Gouna aliena

Scientific classification
- Kingdom: Animalia
- Phylum: Arthropoda
- Class: Insecta
- Order: Coleoptera
- Suborder: Polyphaga
- Infraorder: Scarabaeiformia
- Family: Scarabaeidae
- Genus: Gouna
- Species: G. aliena
- Binomial name: Gouna aliena Péringuey, 1902

= Gouna aliena =

- Genus: Gouna (beetle)
- Species: aliena
- Authority: Péringuey, 1902

Species of beetle

Gouna aliena is a species of beetle of the family Scarabaeidae. It is found in South Africa (Eastern Cape).

== Description ==
Adults reach a length of about 6 mm.
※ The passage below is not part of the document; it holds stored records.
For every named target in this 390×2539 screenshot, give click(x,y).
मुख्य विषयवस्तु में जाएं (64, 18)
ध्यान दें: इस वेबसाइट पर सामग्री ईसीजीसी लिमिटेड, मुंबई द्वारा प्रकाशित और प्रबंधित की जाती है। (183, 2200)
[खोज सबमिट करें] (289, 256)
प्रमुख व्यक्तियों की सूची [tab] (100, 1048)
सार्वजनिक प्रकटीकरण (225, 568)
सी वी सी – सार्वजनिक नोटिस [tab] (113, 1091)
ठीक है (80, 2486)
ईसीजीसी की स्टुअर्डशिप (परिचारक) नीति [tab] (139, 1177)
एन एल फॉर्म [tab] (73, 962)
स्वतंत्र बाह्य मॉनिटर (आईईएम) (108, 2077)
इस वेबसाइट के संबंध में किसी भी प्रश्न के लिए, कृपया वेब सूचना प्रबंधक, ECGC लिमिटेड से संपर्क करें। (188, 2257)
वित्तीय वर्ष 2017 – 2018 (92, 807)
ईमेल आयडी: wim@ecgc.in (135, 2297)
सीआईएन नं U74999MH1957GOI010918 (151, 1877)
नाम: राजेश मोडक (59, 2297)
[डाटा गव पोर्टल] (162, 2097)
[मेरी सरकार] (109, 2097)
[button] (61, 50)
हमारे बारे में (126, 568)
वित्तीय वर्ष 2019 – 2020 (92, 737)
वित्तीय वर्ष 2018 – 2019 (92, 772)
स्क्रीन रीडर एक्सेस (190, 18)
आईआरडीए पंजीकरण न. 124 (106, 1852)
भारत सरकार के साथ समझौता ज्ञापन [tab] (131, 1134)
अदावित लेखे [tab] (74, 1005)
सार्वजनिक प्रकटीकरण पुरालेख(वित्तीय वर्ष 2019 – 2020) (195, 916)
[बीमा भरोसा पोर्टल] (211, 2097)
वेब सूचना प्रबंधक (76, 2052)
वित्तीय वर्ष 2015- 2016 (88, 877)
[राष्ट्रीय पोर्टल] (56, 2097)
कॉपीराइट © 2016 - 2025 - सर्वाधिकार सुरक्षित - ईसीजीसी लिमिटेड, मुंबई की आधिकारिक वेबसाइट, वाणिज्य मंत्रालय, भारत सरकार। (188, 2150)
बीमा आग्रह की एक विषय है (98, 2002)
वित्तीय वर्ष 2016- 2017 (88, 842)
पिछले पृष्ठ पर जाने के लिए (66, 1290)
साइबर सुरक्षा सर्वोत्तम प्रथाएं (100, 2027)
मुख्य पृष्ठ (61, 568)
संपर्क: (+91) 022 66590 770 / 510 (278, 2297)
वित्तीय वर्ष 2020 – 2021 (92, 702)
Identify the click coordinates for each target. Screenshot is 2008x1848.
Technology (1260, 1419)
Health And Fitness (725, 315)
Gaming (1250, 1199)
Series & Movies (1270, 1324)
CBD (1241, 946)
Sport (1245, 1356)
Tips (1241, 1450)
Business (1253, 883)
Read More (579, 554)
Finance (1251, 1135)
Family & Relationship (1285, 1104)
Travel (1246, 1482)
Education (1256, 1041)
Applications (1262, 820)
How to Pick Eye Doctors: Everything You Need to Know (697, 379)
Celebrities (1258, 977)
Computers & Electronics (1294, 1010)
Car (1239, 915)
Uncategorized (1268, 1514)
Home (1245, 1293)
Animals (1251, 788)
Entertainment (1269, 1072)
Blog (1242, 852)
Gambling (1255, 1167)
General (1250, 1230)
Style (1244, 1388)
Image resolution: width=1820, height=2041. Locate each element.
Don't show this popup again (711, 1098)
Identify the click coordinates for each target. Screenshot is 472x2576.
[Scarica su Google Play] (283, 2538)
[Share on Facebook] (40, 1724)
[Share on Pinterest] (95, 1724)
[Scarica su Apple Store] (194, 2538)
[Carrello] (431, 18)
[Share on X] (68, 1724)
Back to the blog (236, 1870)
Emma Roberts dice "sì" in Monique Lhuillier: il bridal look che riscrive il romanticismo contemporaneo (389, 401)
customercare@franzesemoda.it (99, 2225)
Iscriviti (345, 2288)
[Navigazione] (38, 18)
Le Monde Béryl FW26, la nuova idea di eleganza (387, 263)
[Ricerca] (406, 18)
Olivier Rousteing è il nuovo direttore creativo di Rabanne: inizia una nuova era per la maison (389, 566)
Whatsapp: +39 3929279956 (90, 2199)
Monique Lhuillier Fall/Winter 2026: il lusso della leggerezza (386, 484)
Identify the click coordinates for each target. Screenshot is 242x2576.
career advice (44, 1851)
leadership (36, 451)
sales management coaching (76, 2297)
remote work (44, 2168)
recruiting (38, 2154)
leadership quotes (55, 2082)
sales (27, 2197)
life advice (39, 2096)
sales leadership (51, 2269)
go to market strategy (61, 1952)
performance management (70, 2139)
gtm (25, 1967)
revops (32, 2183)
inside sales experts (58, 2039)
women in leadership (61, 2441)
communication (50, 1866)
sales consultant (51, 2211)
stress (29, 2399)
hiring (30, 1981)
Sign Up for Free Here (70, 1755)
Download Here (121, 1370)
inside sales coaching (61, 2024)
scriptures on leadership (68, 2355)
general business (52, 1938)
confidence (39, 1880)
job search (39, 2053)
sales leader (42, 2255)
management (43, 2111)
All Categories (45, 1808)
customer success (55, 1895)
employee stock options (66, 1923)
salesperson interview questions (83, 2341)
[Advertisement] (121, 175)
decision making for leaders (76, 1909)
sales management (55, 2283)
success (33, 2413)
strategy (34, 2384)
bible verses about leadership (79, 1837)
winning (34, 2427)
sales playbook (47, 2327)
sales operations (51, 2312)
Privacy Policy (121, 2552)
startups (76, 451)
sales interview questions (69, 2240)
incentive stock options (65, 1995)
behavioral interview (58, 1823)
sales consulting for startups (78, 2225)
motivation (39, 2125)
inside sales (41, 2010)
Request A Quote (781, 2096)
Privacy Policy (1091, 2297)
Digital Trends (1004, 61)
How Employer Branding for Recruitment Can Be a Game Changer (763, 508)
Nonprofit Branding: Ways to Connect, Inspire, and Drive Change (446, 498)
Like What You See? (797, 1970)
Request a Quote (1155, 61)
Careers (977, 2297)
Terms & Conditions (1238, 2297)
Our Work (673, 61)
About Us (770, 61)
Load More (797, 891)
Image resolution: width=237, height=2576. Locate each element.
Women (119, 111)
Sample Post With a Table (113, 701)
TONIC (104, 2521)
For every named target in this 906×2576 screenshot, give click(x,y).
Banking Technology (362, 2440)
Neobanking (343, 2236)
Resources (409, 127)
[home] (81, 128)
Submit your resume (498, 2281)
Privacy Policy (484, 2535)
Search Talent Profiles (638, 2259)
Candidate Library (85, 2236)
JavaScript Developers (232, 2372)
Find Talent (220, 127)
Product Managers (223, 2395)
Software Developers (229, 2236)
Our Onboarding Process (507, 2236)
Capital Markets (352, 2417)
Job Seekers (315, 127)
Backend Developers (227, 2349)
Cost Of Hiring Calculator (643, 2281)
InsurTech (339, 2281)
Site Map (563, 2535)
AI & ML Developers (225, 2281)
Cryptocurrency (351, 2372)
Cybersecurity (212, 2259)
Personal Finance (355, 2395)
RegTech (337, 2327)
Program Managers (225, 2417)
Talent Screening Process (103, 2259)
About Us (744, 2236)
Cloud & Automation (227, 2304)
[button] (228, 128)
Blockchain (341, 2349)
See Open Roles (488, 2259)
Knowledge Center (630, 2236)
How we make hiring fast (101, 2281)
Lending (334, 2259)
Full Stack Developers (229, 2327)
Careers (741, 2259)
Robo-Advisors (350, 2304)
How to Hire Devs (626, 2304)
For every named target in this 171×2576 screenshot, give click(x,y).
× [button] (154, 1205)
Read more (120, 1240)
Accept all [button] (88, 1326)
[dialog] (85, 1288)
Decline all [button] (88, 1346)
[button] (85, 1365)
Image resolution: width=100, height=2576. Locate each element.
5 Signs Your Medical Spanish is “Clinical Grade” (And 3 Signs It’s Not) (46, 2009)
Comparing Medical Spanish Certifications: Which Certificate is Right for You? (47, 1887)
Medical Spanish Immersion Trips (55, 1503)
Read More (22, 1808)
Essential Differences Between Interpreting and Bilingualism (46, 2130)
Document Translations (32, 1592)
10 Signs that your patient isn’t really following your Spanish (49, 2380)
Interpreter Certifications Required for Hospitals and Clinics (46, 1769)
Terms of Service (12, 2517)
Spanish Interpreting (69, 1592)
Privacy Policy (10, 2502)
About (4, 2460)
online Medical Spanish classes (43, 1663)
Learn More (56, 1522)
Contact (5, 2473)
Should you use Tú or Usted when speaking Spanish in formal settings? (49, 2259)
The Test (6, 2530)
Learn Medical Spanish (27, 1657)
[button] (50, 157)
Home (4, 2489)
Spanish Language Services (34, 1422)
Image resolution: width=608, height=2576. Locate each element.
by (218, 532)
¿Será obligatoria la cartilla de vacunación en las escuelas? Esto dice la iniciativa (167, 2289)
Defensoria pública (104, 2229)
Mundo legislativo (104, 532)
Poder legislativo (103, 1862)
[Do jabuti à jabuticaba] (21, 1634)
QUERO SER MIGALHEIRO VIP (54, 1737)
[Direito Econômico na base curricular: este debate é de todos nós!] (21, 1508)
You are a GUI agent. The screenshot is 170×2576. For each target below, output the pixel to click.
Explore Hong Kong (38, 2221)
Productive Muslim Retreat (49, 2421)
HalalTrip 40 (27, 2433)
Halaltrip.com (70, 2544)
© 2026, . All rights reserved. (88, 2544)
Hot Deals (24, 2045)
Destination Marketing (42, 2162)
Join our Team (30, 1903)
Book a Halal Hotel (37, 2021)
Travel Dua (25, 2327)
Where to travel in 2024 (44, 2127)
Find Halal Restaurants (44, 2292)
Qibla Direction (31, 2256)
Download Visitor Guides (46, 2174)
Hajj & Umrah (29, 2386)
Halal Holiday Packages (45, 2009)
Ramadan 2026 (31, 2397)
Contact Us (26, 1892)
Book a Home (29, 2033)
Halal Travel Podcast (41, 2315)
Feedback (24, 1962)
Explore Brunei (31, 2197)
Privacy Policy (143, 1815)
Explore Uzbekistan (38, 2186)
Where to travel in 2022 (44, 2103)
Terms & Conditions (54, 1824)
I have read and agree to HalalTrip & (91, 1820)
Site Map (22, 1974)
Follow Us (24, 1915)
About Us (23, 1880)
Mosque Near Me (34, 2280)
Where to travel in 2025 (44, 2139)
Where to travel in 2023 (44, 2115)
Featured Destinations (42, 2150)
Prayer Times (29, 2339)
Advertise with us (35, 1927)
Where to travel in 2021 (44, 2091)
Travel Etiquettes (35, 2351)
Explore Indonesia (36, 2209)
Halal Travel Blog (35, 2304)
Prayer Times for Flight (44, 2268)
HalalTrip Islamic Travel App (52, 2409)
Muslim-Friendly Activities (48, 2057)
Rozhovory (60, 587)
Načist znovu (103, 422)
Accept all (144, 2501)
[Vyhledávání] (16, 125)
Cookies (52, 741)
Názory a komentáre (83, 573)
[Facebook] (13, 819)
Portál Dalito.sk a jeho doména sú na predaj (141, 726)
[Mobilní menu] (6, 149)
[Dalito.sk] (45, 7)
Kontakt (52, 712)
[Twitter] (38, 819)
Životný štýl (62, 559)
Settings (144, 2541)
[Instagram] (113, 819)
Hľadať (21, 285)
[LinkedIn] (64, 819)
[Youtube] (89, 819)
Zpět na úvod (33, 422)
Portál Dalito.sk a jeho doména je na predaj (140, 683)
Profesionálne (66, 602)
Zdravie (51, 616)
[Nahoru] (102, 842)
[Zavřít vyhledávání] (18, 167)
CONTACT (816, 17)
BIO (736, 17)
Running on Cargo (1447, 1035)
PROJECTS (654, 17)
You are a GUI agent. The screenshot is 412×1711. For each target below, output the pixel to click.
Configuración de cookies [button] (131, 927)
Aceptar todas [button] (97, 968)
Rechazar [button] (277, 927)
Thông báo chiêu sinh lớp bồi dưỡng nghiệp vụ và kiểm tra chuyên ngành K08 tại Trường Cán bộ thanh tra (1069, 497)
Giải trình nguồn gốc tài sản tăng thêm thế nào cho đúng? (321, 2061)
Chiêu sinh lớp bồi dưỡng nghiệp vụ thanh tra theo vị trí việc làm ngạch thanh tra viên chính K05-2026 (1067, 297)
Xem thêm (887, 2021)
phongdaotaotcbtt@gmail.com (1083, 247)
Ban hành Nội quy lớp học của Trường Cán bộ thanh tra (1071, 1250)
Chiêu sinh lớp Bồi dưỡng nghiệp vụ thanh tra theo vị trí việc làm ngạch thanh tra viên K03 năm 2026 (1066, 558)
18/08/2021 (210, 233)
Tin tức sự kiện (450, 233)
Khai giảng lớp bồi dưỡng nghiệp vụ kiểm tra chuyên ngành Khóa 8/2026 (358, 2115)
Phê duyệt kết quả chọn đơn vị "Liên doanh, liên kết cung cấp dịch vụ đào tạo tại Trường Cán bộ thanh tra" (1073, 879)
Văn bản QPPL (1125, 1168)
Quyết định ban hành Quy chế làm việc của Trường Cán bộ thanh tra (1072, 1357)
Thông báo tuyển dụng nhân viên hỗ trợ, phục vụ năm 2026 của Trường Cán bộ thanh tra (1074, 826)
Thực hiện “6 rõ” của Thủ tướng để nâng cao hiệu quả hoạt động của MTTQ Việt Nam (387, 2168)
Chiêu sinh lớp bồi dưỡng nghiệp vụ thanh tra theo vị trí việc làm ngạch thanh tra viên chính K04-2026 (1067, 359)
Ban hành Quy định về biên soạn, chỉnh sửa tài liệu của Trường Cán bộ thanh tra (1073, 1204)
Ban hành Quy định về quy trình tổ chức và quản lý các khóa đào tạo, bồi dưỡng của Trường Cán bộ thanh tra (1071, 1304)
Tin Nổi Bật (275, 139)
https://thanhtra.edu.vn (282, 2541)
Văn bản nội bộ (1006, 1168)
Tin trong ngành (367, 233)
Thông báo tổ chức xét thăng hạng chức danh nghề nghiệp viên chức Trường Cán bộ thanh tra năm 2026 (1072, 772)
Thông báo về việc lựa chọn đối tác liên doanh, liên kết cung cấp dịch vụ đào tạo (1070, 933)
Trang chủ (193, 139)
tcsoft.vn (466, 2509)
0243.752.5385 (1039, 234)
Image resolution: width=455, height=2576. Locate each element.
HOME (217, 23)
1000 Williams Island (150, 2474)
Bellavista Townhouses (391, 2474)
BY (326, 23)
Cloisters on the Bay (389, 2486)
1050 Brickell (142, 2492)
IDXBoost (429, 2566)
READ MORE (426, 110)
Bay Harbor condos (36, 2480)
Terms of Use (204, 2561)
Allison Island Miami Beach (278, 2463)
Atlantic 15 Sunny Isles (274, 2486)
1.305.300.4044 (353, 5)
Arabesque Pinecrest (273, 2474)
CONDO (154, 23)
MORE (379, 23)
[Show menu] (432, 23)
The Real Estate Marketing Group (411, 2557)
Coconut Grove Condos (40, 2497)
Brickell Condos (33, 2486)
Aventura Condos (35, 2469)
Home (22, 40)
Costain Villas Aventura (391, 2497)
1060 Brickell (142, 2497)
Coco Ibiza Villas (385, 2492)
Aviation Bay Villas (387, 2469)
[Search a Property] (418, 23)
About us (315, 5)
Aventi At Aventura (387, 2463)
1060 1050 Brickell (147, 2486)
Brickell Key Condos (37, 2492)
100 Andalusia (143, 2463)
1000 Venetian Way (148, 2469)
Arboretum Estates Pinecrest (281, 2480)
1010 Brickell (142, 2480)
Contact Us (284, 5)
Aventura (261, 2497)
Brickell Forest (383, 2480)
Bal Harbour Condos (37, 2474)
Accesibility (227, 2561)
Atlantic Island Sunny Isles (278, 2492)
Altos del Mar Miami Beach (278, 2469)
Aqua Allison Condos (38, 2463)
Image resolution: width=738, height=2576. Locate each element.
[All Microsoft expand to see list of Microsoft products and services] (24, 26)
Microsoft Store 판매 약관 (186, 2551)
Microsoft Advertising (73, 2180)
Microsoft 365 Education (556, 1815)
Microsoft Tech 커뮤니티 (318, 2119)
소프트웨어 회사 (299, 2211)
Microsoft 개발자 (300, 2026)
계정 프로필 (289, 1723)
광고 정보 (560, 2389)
They are black and sub-opaque, with the head, pronotum and elytra closely scabroso-punctate and covered with very short, sub-appressed greyish hairs and greyish-white elongate scales, which are numerous on the head, and on the pronotum form a median line, a supra-lateral band, usually interrupted in the middle, and an entire marginal one, as well as a supra-marginal, lateral, median patch. The scutellum is not densely scaly and the elytra have a very faint, dorsal, longitudinal, raised line, and on each side a juxta-sutural band of white scales, and a much shorter one along the humeral callus. The edge of the propygidium is scaly, the pygidium is clothed with not closely set, appressed greyish, squamose hairs, but the abdomen and the whole pectus are covered with large, conspicuous, silver-white scales. The legs have squamose whitish appressed hairs.